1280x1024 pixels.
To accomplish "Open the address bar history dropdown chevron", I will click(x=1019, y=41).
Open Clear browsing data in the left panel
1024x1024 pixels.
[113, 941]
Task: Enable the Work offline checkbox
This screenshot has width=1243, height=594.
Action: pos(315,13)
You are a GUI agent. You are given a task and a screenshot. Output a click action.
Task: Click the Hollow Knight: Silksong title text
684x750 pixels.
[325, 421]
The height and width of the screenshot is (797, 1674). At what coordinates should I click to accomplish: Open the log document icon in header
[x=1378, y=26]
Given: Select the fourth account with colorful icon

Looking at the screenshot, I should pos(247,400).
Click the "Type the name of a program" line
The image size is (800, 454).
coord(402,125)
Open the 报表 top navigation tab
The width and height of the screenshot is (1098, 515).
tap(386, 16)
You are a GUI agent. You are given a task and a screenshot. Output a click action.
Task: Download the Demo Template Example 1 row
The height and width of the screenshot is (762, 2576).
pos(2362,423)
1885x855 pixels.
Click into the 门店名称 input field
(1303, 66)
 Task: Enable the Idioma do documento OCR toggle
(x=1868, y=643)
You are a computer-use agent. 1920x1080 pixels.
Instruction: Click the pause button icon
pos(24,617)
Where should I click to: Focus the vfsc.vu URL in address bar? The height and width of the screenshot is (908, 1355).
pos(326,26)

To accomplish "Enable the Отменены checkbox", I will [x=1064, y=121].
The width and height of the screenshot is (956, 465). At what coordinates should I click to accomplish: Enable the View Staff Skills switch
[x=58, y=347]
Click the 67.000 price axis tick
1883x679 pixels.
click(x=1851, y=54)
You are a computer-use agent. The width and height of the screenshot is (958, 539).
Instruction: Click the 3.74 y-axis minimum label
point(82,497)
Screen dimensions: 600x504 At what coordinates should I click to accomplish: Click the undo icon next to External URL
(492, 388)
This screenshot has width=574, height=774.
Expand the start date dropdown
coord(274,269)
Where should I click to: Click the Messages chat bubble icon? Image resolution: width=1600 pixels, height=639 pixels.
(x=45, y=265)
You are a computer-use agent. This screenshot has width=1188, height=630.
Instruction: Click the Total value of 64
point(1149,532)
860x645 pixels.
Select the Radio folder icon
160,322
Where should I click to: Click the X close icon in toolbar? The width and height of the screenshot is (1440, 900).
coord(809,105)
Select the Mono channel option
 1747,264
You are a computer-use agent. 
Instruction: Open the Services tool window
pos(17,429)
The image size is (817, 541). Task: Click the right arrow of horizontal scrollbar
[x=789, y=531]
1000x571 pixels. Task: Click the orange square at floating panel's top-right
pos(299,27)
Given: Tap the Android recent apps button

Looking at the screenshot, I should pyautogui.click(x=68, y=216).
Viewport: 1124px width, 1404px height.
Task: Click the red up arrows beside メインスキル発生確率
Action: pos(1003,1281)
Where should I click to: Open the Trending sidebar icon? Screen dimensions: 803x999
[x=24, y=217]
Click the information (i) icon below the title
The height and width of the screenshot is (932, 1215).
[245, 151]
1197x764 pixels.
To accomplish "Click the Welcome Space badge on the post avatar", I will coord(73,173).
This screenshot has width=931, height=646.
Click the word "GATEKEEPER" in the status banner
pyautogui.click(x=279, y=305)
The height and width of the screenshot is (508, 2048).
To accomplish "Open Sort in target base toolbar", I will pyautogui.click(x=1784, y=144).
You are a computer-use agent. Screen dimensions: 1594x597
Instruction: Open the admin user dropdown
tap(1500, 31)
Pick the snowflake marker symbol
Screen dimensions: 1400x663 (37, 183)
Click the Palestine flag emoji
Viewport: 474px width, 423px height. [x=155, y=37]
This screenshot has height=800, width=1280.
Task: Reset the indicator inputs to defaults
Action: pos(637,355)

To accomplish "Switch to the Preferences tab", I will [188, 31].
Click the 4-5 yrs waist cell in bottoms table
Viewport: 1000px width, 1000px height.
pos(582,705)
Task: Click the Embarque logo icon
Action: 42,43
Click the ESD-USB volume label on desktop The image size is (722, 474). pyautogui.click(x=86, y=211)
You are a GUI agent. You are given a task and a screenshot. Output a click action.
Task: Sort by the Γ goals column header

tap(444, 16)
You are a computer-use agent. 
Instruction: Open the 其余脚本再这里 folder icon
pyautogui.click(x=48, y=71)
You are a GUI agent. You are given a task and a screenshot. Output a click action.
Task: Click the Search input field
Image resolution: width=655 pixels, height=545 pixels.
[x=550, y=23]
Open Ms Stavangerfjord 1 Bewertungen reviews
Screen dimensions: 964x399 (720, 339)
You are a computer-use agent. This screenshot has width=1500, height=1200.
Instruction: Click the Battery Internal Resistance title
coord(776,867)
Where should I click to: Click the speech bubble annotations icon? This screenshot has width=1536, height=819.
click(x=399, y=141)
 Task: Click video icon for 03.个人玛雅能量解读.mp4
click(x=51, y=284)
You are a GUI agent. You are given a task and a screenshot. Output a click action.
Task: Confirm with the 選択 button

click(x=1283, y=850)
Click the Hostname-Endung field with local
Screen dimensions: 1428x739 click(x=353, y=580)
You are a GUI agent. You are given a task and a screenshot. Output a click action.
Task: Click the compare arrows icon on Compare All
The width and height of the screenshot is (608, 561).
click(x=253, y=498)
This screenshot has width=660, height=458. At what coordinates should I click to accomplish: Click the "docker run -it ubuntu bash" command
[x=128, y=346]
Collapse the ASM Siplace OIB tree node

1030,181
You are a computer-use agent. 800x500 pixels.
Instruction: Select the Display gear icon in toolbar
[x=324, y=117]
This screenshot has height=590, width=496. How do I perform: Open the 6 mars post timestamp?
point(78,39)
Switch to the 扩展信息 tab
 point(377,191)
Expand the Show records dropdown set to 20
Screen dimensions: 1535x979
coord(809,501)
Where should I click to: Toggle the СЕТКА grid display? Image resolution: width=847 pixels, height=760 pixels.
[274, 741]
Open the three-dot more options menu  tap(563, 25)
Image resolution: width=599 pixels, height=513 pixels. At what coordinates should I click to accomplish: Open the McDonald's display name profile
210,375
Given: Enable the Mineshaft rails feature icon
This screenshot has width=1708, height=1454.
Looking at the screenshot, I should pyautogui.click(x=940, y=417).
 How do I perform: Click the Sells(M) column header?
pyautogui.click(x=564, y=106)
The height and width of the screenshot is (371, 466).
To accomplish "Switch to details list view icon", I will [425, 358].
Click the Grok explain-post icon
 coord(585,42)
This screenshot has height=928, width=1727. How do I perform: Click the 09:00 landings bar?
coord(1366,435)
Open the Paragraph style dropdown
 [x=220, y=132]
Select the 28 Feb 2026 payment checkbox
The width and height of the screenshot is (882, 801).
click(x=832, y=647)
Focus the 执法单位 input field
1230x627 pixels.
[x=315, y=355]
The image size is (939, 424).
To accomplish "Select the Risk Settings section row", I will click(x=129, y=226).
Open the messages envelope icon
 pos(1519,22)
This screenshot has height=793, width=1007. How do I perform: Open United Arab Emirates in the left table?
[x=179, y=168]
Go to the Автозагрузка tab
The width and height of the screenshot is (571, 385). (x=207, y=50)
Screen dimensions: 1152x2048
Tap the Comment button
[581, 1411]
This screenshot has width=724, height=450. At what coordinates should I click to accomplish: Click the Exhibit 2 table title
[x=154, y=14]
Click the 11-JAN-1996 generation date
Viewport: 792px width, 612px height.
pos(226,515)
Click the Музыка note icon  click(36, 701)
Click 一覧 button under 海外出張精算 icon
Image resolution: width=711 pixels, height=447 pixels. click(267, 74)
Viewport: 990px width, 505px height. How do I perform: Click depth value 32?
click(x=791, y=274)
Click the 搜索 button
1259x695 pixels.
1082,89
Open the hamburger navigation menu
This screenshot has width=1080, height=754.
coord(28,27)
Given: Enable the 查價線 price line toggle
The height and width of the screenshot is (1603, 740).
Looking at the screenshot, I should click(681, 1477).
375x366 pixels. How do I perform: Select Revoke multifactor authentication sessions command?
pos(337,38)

**ASSIGNED TASK:**
Repeat the material exactly. Begin with its first line and end with the line that has "the name of".

**EXERCISE RESPONSE:**
1280x1024 pixels.
To accomplish "Open the address bar history dropdown chevron", I will click(x=1019, y=41).
Open Clear browsing data in the left panel
1024x1024 pixels.
[113, 941]
Task: Enable the Work offline checkbox
This screenshot has width=1243, height=594.
Action: pos(315,13)
You are a GUI agent. You are given a task and a screenshot. Output a click action.
Task: Click the Hollow Knight: Silksong title text
684x750 pixels.
[325, 421]
The height and width of the screenshot is (797, 1674). At what coordinates should I click to accomplish: Open the log document icon in header
[x=1378, y=26]
Given: Select the fourth account with colorful icon

Looking at the screenshot, I should pos(247,400).
Click the "Type the name of a program" line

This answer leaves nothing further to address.